> Excerpt provided

________________________________________

If I want to make a runner, can I join several rugs together? And if so, how?
hi patty, that’s a great idea! you can use a piece of t-shirt yarn or string and tie them together in a few spots, or weave them together along the edge. 🙂
Love this! Two questions-
1. what happens to the sides when you pull the rods out, it looks like there would be a gap..?
2. are the pieces of yarn individual loops on each set of nails across the loom. like one loop of yarn for one set of vertical nails? thanks!
hi angela, when you pull the rods out everything stays in place because the way it is woven. yes you can have a continuous piece of yarn looping up and down, or individual loops on each set of nails across the loom, both ways will work the same. 🙂
If I purchase skeins of t-shirt yarn vs. making my own, any idea how many. Yards of tshirt yarn are needed for the size shown vs. number of t-shirts? I’m thinking of having my high school interior design students make one for a project but I’m concerned about cost.
hi dawn, i am not so sure, but you could estimate by the size of the rug you plan to make. why not have each student gather some old t- shirts from family members and reduce the cost 🙂
I have pre made rolls of t shirt strips. I can’t figure out how to weave with them without detaching the strips
Can you help?
hi donna, you can weave with smaller rolls, just have to tuck them through the vertical strings, bigger rolls will be harder to get through.
Es una alfombra preciosa y unas buenas instrucciones, pero ¿no sería más fácil tejer hacia arriba y no hacia abajo? He tenido telares verticales y que yo sepa siempre se teje de abajo a arriba, es mucho más fácil, no se cae el hilo y es más fácil apretarlas las hileras simplemente bajandolas con los dedos o con un un peine.
hi helena! the fabric does not fall off at the top, but thank you for the great tips! i have never tried that, but weaving from bottom to top sounds great, and i will try it next time! =)
How long of a doubled strip of tshirt yarn were you able to work comfortably with? How do you join the lengths of yarn? Other than that,for me, the instructions are very understandable. Thank-you!
hi ann, i usually have a length about 3 rows at a time, because it is really easy to add more length to the yarns, detailed instructions are in this earlier tutorial – http://www.apieceofrainbow.com/make-rag-rug-from-old-t-shirts/
happy crafting! =)

________________________________________

> Available data
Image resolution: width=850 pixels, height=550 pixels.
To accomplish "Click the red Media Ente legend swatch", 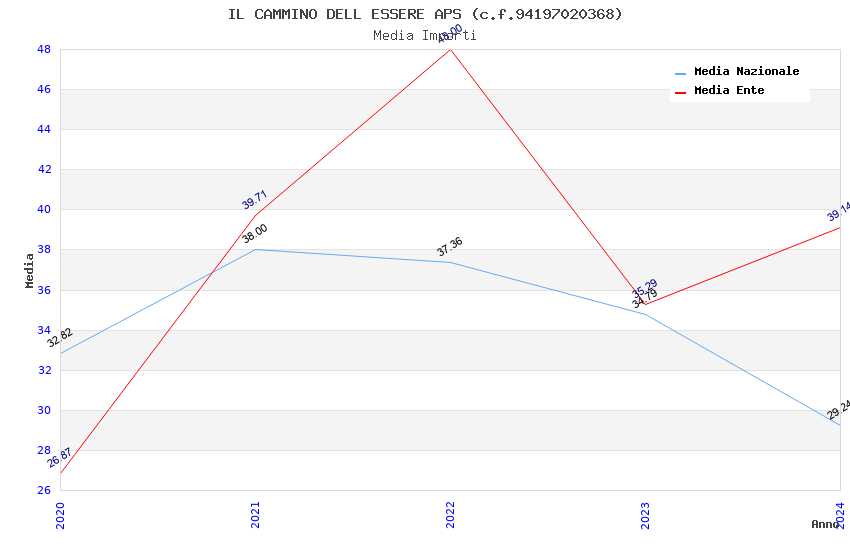I will click(681, 92).
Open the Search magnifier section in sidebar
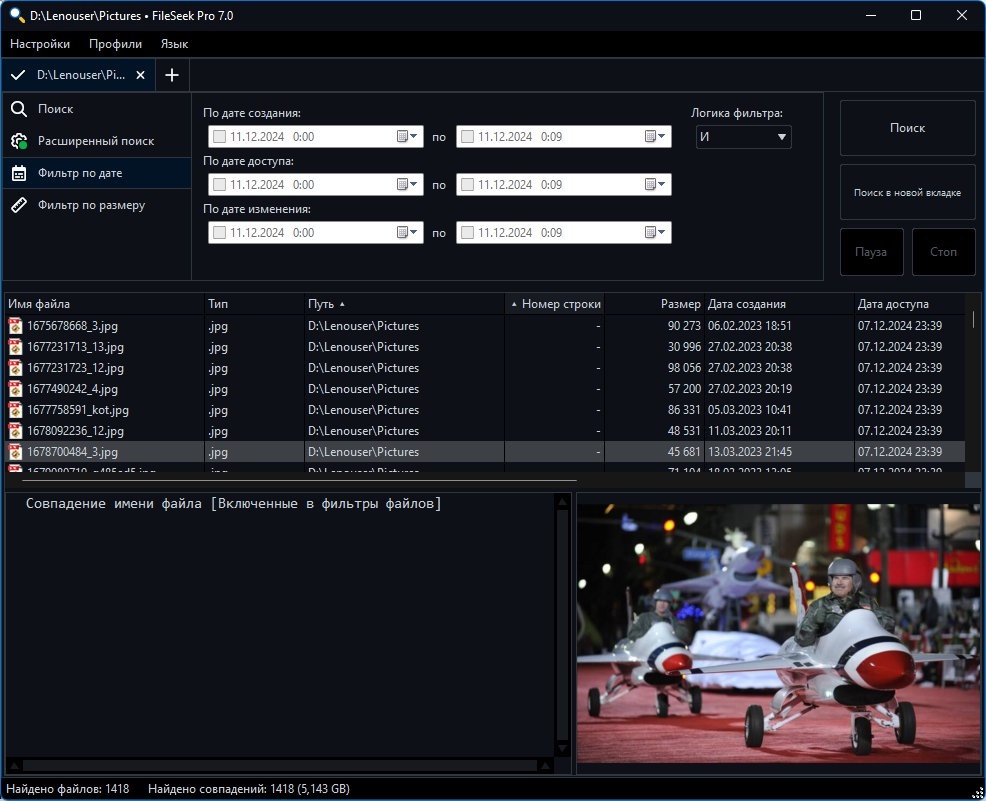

________________________________________

> Required tasks
#1 Render this sentence from the rug-weaving comment thread in English: "Es una alfombra preciosa y unas buenas instrucciones, pero ¿no sería más fácil tejer hacia arriba y no hacia abajo?"
#2 Retype the rug-weaving comment thread word for word, beginning at "hi ann, i usually" and stopping after "happy crafting! =)".

> Task answers
#1 It's a lovely rug and good instructions, but wouldn't it be easier to weave upward rather than downward?

#2
hi ann, i usually have a length about 3 rows at a time, because it is really easy to add more length to the yarns, detailed instructions are in this earlier tutorial – http://www.apieceofrainbow.com/make-rag-rug-from-old-t-shirts/
happy crafting! =)